Exercise prompt:
Exactly reproduce each line of the listing that follows.

- - -

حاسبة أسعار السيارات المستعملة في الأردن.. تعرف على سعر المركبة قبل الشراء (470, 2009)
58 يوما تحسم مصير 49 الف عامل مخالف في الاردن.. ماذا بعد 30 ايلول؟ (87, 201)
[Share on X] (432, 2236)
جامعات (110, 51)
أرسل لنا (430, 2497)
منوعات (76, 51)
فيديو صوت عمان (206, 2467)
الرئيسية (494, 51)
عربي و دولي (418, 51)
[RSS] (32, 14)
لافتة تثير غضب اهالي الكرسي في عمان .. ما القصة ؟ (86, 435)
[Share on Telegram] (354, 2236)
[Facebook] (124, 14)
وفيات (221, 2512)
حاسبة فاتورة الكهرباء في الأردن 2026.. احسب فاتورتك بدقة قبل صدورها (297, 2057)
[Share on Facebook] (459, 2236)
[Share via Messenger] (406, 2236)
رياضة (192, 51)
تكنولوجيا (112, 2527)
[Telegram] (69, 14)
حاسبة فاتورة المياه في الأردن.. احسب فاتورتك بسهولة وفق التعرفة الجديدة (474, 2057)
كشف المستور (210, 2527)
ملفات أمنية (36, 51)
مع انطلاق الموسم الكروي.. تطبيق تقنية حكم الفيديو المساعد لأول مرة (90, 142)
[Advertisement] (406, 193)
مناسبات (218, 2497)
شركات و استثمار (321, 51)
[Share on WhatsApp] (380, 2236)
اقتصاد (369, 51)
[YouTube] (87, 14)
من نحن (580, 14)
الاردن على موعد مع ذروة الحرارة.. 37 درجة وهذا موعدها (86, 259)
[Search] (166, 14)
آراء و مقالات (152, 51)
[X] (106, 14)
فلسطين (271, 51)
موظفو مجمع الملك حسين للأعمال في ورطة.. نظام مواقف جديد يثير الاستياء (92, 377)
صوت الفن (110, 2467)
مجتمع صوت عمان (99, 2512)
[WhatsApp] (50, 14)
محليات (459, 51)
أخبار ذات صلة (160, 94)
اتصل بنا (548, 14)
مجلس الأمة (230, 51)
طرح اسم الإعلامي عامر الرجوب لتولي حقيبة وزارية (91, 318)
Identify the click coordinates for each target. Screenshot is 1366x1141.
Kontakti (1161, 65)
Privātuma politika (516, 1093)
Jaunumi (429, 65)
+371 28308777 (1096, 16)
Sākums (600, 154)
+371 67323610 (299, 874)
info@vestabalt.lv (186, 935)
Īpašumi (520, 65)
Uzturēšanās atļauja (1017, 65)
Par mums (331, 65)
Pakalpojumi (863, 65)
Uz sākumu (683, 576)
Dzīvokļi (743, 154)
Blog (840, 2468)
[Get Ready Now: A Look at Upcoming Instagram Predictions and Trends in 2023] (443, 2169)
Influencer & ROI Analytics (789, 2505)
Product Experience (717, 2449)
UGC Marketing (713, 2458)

- - -

Task solution:
حاسبة أسعار السيارات المستعملة في الأردن.. تعرف على سعر المركبة قبل الشراء (470, 2009)
58 يوما تحسم مصير 49 الف عامل مخالف في الاردن.. ماذا بعد 30 ايلول؟ (87, 201)
[Share on X] (432, 2236)
جامعات (110, 51)
أرسل لنا (430, 2497)
منوعات (76, 51)
فيديو صوت عمان (206, 2467)
الرئيسية (494, 51)
عربي و دولي (418, 51)
[RSS] (32, 14)
لافتة تثير غضب اهالي الكرسي في عمان .. ما القصة ؟ (86, 435)
[Share on Telegram] (354, 2236)
[Facebook] (124, 14)
وفيات (221, 2512)
حاسبة فاتورة الكهرباء في الأردن 2026.. احسب فاتورتك بدقة قبل صدورها (297, 2057)
[Share on Facebook] (459, 2236)
[Share via Messenger] (406, 2236)
رياضة (192, 51)
تكنولوجيا (112, 2527)
[Telegram] (69, 14)
حاسبة فاتورة المياه في الأردن.. احسب فاتورتك بسهولة وفق التعرفة الجديدة (474, 2057)
كشف المستور (210, 2527)
ملفات أمنية (36, 51)
مع انطلاق الموسم الكروي.. تطبيق تقنية حكم الفيديو المساعد لأول مرة (90, 142)
[Advertisement] (406, 193)
مناسبات (218, 2497)
شركات و استثمار (321, 51)
[Share on WhatsApp] (380, 2236)
اقتصاد (369, 51)
[YouTube] (87, 14)
من نحن (580, 14)
الاردن على موعد مع ذروة الحرارة.. 37 درجة وهذا موعدها (86, 259)
[Search] (166, 14)
آراء و مقالات (152, 51)
[X] (106, 14)
فلسطين (271, 51)
موظفو مجمع الملك حسين للأعمال في ورطة.. نظام مواقف جديد يثير الاستياء (92, 377)
صوت الفن (110, 2467)
مجتمع صوت عمان (99, 2512)
[WhatsApp] (50, 14)
محليات (459, 51)
أخبار ذات صلة (160, 94)
اتصل بنا (548, 14)
مجلس الأمة (230, 51)
طرح اسم الإعلامي عامر الرجوب لتولي حقيبة وزارية (91, 318)
Identify the click coordinates for each target. Screenshot is 1366x1141.
Kontakti (1161, 65)
Privātuma politika (516, 1093)
Jaunumi (429, 65)
+371 28308777 (1096, 16)
Sākums (600, 154)
+371 67323610 (299, 874)
info@vestabalt.lv (186, 935)
Īpašumi (520, 65)
Uzturēšanās atļauja (1017, 65)
Par mums (331, 65)
Pakalpojumi (863, 65)
Uz sākumu (683, 576)
Dzīvokļi (743, 154)
Blog (840, 2468)
[Get Ready Now: A Look at Upcoming Instagram Predictions and Trends in 2023] (443, 2169)
Influencer & ROI Analytics (789, 2505)
Product Experience (717, 2449)
UGC Marketing (713, 2458)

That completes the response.